*Aim of the task*.
Return the lines of the data below, from the one containing "Given: Click the curve settings gear icon" through the very last, exactly and with both ends included; no pictures.

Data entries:

____________

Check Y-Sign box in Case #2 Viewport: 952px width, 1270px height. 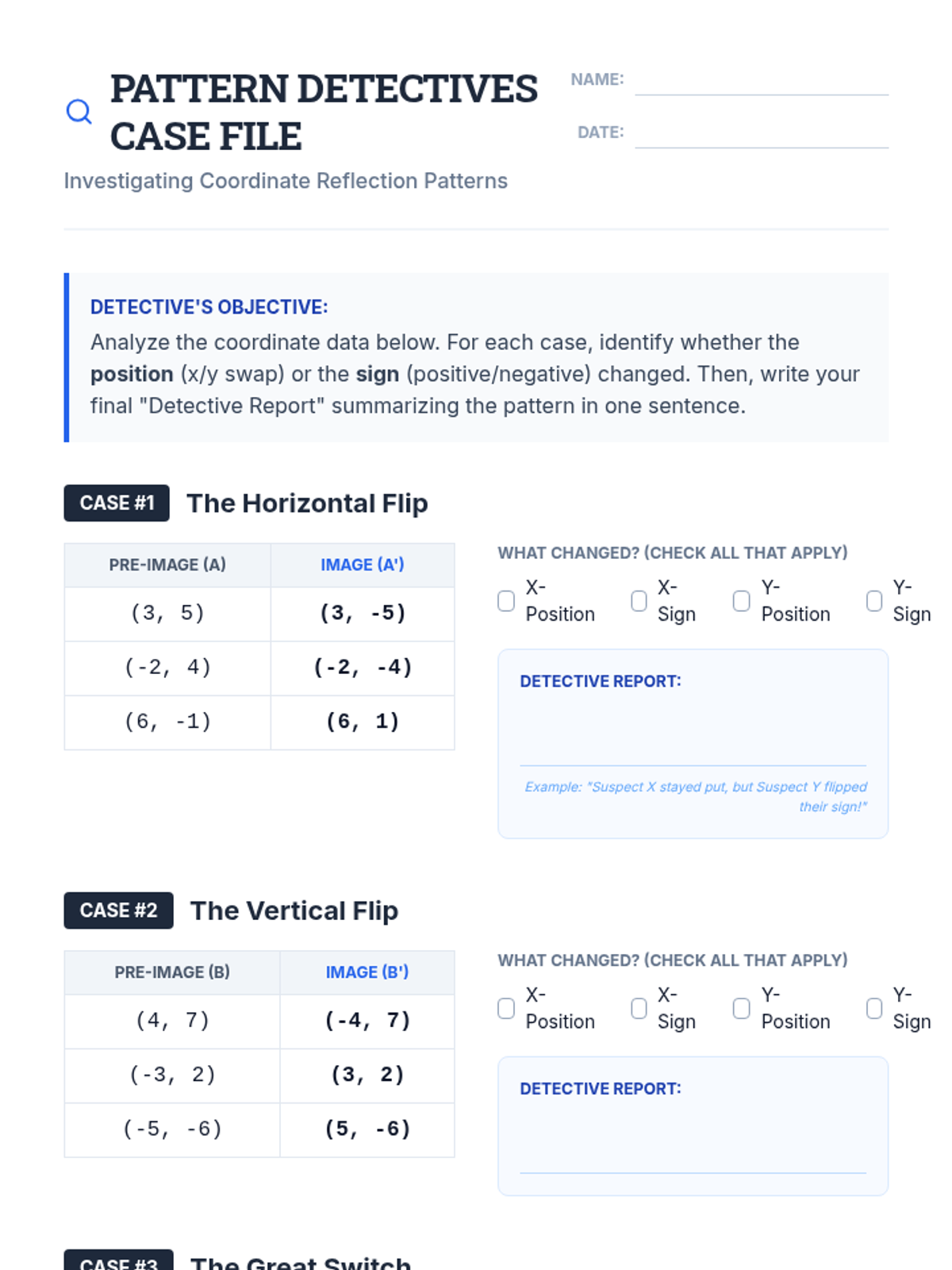874,1008
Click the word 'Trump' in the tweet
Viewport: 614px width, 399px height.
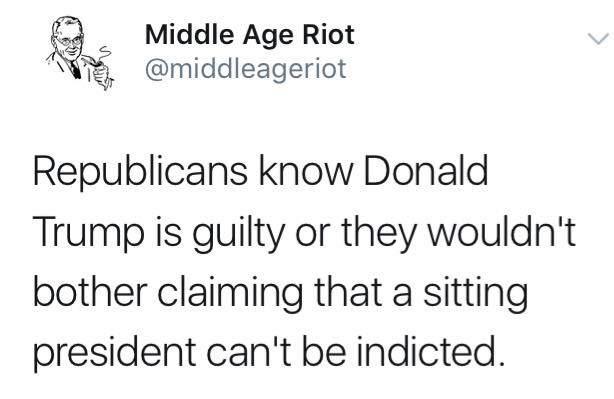pos(88,232)
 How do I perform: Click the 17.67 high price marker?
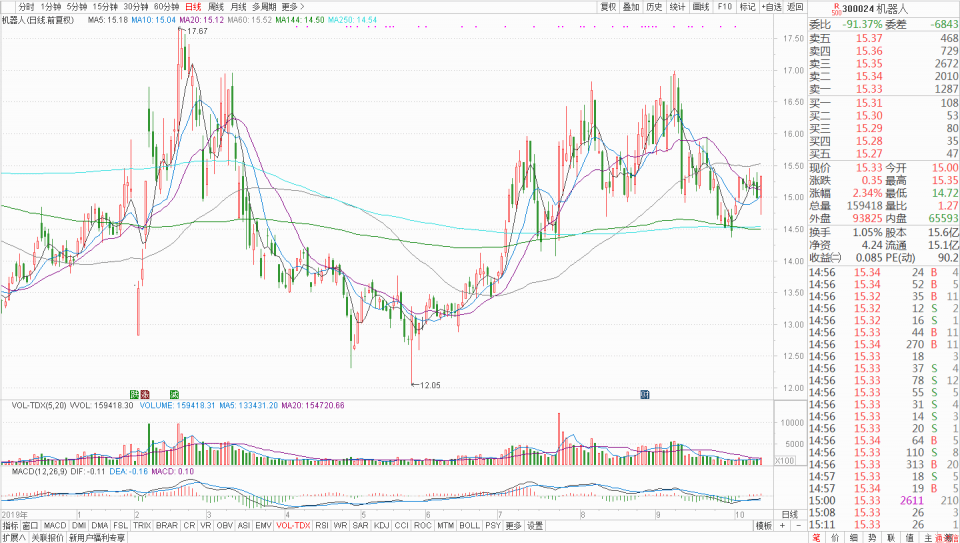click(x=195, y=30)
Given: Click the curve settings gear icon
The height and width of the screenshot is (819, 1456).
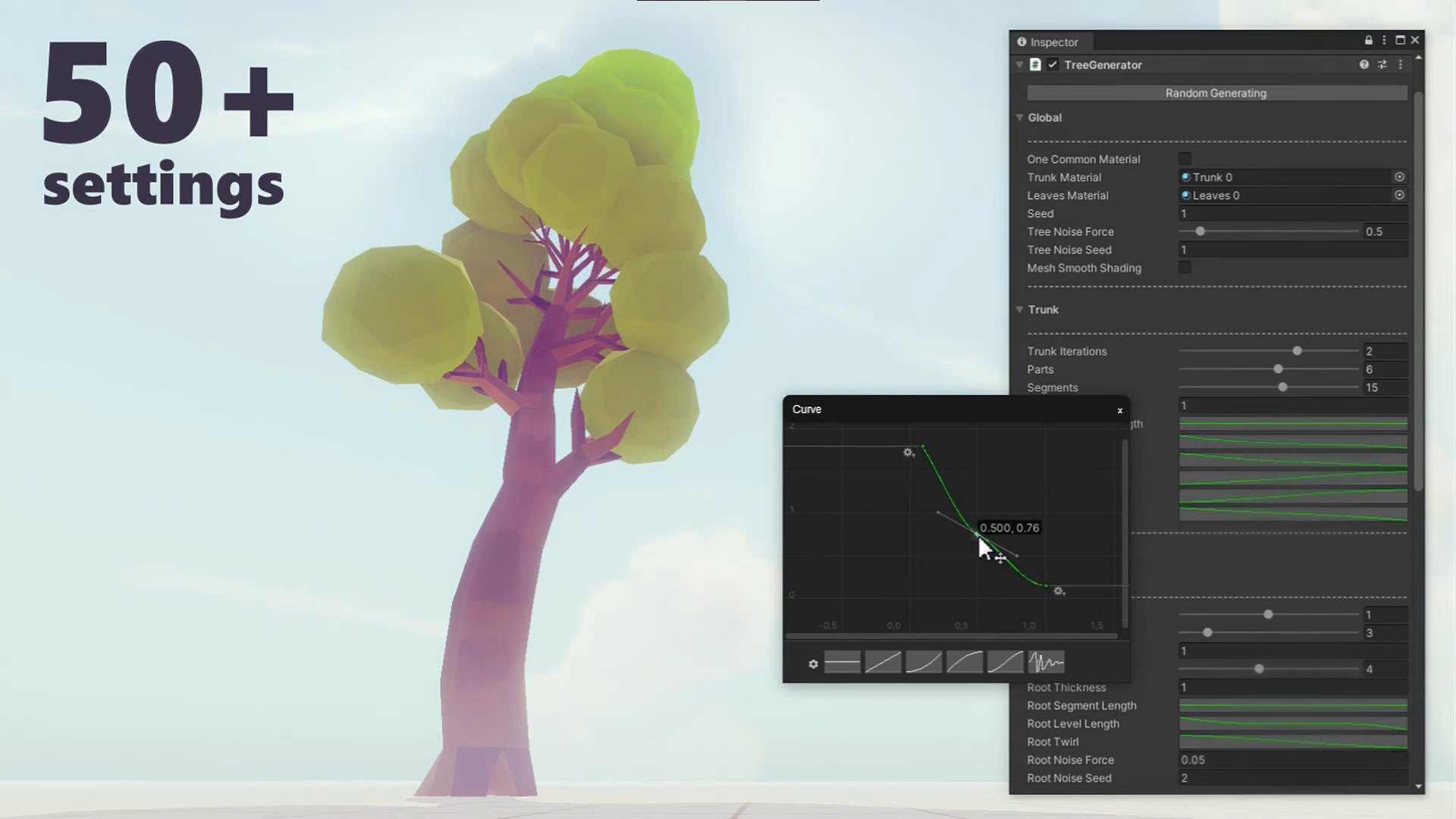Looking at the screenshot, I should (x=813, y=661).
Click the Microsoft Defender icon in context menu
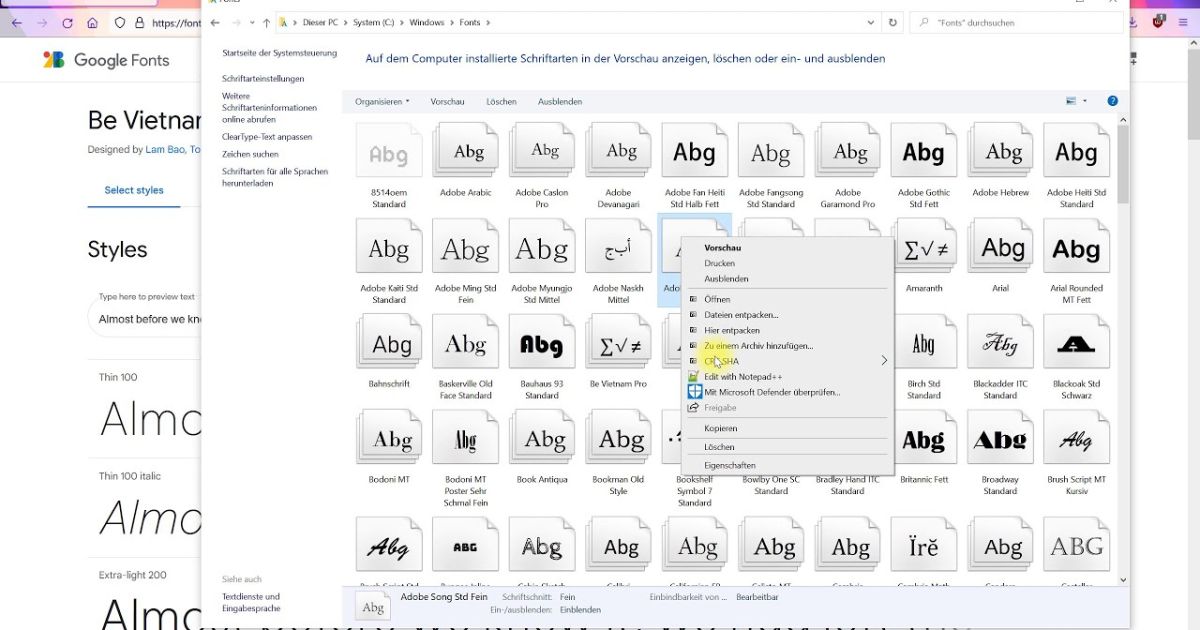The width and height of the screenshot is (1200, 630). click(695, 392)
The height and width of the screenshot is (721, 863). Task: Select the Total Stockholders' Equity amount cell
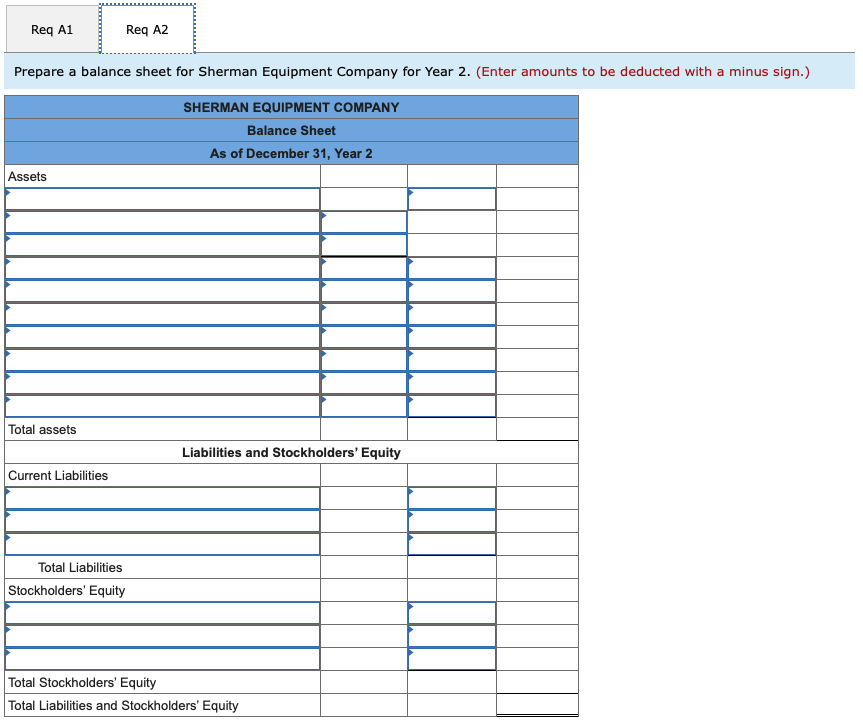[x=451, y=682]
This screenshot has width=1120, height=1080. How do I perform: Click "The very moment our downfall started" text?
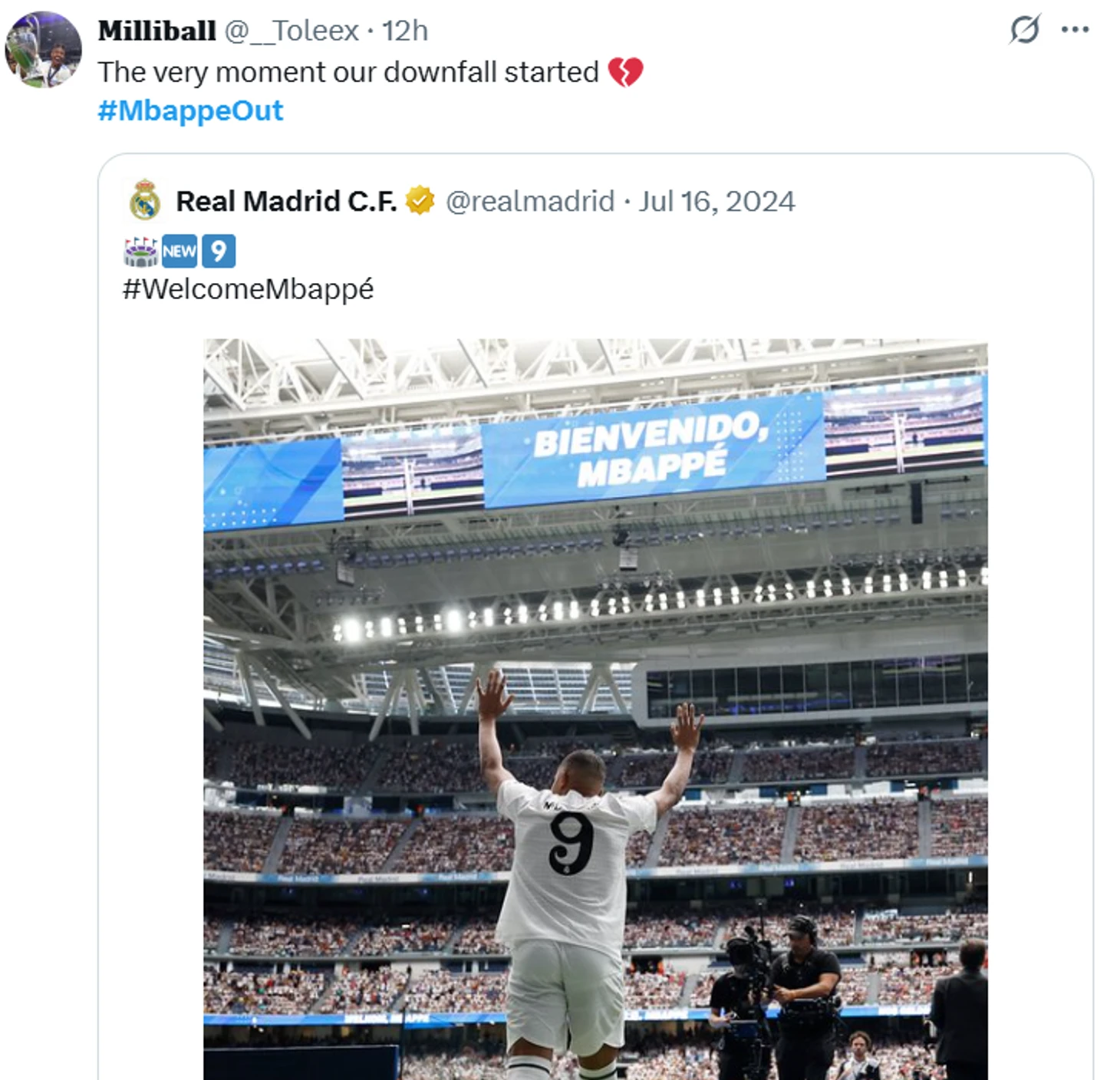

____________

*Exercise response*.
Given: Click the curve settings gear icon
The height and width of the screenshot is (819, 1456).
Looking at the screenshot, I should (x=813, y=661).
Click the Microsoft Defender icon in context menu
The width and height of the screenshot is (1200, 630). click(695, 392)
The height and width of the screenshot is (721, 863). Task: Select the Total Stockholders' Equity amount cell
[x=451, y=682]
This screenshot has width=1120, height=1080. How do I perform: Click "The very moment our downfall started" text?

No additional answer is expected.